DOD looks to Silicon Valley to automate cyber response
Boosting automated capabilities would make more IT personnel available for other critical jobs, says CIO Terry Halvorsen.
DOD CIO Terry Halvorsen says more automation could also make attacking DoD targets less attractive for hackers.
Pentagon CIO Terry Halvorsen says Defense Department efforts to tap Silicon Valley entrepreneurial and tech development expertise could help take care of some repetitive cybersecurity maintenance drudgery, freeing up cyber defenders for more important tasks.
In a media conference call on Sept. 15, Halvorsen said he hopes DoD’s six-month-old effort to develop cyber defense technologies with Silicon Valley companies will produce tools that automatically take care of everyday cybersecurity chores such as software patching, system diagnostics and data logging. He’s also looking to Silicon Valley to help develop better defenses against first-time “Zero-Day” attacks.
Those automated capabilities, he said, will not only allow the agency to move IT personnel to more critical work, but could also make attacking DoD IT less attractive to less sophisticated cyber marauders.
Smaller scale attacks based on commonly available exploits may cost attackers only a few dollars to launch, but can cost the DoD huge sums to defend against, he said. Automating the responses to such simple attacks can raise the costs of making the attack in the first place, he said. “If the response is fast enough, it can make it too expensive to play” for some smaller attackers, he said.
Earlier in September, Halvorsen called for industry help in changing the economics of cyberspace so that it is more costly for hackers to inflict damage and cheaper for the Pentagon to defend itself.
Halvorsen is also looking to California for scarce cyber personnel, hoping the lure of working on huge, meaningful national defense projects can outweigh the Valley’s advantages.
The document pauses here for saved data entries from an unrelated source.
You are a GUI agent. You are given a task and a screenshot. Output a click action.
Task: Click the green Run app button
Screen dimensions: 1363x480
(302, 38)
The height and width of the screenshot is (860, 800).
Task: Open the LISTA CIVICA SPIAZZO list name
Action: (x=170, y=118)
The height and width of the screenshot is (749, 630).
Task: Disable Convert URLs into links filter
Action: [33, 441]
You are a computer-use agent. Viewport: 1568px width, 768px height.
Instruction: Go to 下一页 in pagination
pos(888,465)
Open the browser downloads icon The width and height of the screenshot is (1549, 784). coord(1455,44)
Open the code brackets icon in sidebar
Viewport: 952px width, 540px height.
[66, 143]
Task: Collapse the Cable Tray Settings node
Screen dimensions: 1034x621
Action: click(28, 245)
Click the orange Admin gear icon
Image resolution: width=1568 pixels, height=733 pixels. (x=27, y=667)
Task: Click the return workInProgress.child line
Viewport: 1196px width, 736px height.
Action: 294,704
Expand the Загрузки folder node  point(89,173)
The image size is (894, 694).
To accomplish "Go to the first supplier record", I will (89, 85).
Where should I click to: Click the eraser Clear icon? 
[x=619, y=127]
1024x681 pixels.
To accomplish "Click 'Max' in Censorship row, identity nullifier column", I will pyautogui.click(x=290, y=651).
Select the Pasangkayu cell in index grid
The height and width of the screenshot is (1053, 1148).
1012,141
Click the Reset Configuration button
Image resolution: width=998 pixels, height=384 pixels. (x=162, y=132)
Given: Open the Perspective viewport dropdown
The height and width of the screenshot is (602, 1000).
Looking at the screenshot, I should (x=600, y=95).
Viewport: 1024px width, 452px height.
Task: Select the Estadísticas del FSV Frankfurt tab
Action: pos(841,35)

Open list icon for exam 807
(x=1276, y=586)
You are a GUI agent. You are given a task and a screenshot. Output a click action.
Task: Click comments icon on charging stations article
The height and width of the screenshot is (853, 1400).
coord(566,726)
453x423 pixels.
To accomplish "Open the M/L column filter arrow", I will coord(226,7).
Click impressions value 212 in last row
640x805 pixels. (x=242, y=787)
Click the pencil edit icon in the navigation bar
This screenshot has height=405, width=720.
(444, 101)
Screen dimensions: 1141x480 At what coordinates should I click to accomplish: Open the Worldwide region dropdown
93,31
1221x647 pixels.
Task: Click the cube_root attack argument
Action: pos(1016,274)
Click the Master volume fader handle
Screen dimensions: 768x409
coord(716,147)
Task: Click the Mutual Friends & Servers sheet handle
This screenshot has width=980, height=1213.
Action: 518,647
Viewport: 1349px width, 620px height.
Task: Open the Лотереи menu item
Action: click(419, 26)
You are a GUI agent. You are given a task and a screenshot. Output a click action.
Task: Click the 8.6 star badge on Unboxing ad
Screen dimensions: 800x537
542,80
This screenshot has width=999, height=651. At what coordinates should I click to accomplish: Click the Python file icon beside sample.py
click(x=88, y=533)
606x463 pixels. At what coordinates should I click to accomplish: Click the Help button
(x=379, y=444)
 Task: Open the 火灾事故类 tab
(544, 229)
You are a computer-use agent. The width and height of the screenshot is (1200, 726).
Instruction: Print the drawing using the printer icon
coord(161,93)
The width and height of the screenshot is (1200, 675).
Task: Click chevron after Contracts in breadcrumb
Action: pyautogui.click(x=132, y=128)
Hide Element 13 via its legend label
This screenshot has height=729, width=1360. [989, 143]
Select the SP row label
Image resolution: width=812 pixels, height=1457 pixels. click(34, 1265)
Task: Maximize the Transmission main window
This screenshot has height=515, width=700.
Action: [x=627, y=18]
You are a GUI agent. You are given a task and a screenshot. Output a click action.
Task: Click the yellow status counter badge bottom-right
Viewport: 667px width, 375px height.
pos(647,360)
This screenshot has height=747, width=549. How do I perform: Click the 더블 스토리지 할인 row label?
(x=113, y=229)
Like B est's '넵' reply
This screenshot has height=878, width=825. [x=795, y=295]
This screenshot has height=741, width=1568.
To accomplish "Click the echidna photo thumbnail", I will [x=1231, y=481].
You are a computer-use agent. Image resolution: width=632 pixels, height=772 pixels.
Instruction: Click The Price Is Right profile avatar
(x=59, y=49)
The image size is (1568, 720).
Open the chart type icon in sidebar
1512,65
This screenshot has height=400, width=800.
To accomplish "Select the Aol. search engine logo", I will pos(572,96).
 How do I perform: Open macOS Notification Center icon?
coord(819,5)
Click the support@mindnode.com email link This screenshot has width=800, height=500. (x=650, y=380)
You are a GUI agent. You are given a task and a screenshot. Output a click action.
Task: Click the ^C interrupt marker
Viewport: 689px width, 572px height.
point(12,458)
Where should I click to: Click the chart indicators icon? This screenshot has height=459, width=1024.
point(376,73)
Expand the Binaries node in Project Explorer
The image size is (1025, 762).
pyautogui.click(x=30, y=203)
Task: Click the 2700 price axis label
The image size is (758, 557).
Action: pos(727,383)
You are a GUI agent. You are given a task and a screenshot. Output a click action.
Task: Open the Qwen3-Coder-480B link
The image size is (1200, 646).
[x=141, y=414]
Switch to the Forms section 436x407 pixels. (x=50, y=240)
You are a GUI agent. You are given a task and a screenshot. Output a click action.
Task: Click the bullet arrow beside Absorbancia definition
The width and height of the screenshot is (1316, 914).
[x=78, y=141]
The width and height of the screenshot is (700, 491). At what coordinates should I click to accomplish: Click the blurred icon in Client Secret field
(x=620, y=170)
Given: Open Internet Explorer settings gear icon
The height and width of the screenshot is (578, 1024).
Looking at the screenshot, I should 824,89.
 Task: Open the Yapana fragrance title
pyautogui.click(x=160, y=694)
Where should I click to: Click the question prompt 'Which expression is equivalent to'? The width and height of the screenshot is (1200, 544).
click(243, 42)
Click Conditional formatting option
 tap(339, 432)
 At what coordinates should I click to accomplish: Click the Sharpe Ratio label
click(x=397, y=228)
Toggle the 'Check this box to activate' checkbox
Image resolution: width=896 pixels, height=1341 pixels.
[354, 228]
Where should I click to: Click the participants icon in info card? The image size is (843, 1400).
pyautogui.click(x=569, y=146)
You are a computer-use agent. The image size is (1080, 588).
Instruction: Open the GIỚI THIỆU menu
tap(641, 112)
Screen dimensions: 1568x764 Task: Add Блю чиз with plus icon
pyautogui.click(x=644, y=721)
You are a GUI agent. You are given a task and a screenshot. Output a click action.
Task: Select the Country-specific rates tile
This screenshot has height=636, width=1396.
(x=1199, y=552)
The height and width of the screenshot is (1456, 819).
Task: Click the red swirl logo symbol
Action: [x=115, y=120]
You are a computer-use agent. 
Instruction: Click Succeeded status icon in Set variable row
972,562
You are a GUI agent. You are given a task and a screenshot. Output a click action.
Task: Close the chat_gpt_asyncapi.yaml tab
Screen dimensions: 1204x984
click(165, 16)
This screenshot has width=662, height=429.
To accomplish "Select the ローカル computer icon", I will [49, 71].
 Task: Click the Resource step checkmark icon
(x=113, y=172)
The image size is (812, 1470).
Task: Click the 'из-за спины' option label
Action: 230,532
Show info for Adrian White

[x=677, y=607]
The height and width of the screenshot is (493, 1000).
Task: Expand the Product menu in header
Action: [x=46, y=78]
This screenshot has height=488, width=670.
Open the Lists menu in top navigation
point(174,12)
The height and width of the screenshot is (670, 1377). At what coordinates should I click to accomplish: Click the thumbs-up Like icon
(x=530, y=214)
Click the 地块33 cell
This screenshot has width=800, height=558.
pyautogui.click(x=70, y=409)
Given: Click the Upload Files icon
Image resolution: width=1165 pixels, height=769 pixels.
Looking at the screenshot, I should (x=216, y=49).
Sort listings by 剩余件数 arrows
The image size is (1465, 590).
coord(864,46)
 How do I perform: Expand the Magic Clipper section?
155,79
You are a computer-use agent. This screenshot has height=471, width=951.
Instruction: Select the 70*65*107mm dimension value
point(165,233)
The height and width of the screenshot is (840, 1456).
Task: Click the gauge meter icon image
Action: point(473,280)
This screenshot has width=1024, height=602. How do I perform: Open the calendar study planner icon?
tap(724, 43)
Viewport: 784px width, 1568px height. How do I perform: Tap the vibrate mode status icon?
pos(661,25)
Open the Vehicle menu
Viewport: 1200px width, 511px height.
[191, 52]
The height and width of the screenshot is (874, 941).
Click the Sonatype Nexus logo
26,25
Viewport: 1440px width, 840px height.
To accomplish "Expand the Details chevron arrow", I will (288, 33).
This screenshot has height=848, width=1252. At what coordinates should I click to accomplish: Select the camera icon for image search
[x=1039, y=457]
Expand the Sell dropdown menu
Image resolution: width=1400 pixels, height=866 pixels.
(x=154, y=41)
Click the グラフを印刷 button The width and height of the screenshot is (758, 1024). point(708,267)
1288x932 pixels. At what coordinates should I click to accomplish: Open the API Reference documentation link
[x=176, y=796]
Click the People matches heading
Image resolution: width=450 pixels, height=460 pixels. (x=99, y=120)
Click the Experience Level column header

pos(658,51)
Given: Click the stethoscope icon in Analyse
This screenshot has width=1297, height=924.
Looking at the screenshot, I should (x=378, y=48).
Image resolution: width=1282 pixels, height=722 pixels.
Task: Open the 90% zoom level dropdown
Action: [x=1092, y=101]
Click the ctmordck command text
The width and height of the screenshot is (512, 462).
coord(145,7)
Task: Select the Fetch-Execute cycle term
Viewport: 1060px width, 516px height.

The Pentagon’s IT offices don’t have the in-house cafes and other amenities that some high-tech company offices have, but it offers a greater purpose, according to Halvorsen. “That Valley atmosphere encourages people to stay at work,” he said. “We suffer. We can’t pay like the [private] cybersecurity sector. However, we do offer the chance to work on projects with huge scale and importance.”